▸ TASK TO CARRY OUT
From the data that follows, print exactly the lines starting at the one containing "Sg app icon" and ending at the one containing "Given: Click the"; include both of them and nothing more.

▸ INFORMATION SHOWN
======

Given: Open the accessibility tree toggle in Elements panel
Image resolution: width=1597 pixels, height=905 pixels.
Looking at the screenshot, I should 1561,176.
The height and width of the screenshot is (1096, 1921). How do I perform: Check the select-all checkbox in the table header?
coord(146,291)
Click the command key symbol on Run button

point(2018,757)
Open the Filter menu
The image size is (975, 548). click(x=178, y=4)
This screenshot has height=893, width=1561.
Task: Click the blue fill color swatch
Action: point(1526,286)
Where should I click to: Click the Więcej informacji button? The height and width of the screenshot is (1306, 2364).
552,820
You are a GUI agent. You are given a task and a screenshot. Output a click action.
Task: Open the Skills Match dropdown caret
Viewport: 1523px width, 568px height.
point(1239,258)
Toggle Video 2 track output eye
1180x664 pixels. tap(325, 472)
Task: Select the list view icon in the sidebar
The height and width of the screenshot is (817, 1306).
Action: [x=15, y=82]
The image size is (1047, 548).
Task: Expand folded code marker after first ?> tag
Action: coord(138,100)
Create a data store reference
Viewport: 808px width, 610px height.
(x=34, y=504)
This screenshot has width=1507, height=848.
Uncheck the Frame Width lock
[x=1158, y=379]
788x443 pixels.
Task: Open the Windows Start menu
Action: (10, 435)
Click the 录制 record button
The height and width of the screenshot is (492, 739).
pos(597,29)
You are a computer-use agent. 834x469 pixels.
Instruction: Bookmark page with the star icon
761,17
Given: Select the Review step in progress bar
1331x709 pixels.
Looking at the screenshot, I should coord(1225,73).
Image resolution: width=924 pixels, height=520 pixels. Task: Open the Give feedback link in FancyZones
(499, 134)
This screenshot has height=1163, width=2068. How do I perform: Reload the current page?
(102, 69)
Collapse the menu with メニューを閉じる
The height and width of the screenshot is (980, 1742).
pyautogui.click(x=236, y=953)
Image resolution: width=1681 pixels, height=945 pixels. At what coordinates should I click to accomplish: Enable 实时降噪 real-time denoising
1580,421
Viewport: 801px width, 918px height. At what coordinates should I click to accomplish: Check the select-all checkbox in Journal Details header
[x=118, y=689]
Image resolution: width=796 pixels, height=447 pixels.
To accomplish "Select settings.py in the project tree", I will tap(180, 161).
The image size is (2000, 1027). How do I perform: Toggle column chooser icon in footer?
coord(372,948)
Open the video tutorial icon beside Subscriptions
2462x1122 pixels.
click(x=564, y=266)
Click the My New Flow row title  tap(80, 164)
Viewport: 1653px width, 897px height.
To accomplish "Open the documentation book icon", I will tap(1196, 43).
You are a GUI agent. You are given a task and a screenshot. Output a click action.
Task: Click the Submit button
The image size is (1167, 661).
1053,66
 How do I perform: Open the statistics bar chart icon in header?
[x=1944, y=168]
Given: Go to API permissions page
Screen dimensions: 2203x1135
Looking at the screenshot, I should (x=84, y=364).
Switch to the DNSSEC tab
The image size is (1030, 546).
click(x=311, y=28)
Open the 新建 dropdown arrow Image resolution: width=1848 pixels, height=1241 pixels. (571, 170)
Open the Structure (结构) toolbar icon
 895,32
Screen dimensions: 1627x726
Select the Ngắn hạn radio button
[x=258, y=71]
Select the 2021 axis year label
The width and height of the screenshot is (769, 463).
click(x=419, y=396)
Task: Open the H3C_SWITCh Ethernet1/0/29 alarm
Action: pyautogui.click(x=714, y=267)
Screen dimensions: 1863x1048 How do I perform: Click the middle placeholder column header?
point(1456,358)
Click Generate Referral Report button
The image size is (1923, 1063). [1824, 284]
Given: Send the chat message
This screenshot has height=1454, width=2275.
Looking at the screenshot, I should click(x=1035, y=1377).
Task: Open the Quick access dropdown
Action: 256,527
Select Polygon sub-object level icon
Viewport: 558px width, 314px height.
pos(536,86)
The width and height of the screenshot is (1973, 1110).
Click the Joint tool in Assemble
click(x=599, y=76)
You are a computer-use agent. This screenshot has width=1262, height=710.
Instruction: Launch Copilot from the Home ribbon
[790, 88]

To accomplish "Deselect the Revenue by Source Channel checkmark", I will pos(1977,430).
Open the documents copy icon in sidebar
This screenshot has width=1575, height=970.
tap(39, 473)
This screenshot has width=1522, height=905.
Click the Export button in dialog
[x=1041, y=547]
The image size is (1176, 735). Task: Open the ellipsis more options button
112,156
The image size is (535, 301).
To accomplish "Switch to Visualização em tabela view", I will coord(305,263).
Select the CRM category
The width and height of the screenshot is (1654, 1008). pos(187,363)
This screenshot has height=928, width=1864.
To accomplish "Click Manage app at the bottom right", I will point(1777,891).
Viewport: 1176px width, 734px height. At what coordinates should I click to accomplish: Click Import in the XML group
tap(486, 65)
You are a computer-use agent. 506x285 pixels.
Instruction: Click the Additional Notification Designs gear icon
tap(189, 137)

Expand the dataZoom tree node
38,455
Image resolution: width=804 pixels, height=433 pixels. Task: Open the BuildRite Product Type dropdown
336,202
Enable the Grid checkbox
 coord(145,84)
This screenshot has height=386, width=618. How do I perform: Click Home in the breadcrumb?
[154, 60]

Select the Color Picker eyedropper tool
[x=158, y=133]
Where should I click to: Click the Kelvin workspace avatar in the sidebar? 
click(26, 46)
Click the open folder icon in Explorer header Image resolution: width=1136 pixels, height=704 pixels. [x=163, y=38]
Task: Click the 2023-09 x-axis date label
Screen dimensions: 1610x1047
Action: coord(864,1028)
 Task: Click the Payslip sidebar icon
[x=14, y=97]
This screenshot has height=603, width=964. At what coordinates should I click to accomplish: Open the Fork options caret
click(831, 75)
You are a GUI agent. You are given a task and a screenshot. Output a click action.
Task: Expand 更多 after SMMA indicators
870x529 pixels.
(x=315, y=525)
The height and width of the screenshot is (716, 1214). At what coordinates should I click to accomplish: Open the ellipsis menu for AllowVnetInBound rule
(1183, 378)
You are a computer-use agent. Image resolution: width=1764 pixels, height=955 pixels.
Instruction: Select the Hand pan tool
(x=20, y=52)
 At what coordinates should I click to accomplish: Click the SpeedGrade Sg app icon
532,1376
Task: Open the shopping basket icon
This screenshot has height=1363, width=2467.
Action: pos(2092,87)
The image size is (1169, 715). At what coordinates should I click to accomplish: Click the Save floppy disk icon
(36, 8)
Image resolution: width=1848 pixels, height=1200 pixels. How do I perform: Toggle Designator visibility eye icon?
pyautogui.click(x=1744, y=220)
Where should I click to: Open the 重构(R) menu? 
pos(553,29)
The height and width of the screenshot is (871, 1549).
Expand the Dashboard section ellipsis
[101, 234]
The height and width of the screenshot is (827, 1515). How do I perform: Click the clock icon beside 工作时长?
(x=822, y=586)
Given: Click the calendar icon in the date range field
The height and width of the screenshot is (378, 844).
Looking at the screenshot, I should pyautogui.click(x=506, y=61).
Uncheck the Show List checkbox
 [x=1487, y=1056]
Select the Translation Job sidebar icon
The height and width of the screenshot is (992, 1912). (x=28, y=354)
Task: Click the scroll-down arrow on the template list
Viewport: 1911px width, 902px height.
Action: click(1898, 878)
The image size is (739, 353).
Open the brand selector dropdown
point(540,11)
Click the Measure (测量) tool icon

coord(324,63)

======

▸ YOUR RESPONSE
 At what coordinates should I click to accomplish: Click the SpeedGrade Sg app icon
532,1376
Task: Open the shopping basket icon
This screenshot has height=1363, width=2467.
Action: pos(2092,87)
The image size is (1169, 715). At what coordinates should I click to accomplish: Click the Save floppy disk icon
(36, 8)
Image resolution: width=1848 pixels, height=1200 pixels. How do I perform: Toggle Designator visibility eye icon?
pyautogui.click(x=1744, y=220)
Where should I click to: Open the 重构(R) menu? 
pos(553,29)
The height and width of the screenshot is (871, 1549).
Expand the Dashboard section ellipsis
[101, 234]
The height and width of the screenshot is (827, 1515). How do I perform: Click the clock icon beside 工作时长?
(x=822, y=586)
Given: Click the calendar icon in the date range field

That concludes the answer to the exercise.